### TASK REQUIREMENTS
Please copy each line of the records below that holds the word "element".

(Saved entries)
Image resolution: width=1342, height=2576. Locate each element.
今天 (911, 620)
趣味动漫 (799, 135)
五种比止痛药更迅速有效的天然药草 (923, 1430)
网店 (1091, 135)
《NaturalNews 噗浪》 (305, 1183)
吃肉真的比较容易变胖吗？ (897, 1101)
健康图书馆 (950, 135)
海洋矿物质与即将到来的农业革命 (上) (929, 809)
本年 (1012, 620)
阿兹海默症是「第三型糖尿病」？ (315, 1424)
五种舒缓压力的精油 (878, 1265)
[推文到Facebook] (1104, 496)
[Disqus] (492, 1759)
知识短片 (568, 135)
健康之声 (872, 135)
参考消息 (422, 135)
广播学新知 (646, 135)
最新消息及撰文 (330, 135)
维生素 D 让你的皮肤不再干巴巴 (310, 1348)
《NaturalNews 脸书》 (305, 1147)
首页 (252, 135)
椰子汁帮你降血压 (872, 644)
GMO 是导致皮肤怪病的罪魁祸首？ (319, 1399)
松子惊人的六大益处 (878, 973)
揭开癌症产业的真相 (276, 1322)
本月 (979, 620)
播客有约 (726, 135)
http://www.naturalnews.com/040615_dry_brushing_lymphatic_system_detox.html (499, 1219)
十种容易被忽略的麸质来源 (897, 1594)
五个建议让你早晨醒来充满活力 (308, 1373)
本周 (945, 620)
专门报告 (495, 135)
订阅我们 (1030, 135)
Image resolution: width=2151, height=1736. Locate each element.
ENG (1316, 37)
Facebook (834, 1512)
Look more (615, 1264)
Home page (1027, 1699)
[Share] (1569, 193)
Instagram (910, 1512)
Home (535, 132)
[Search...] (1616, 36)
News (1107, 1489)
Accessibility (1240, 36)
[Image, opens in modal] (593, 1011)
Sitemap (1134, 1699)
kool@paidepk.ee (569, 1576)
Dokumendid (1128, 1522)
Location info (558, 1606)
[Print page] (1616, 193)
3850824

### TASK OUTPUT
Image resolution: width=1342, height=2576. Locate each element.
Image resolution: width=2151, height=1736. Locate each element.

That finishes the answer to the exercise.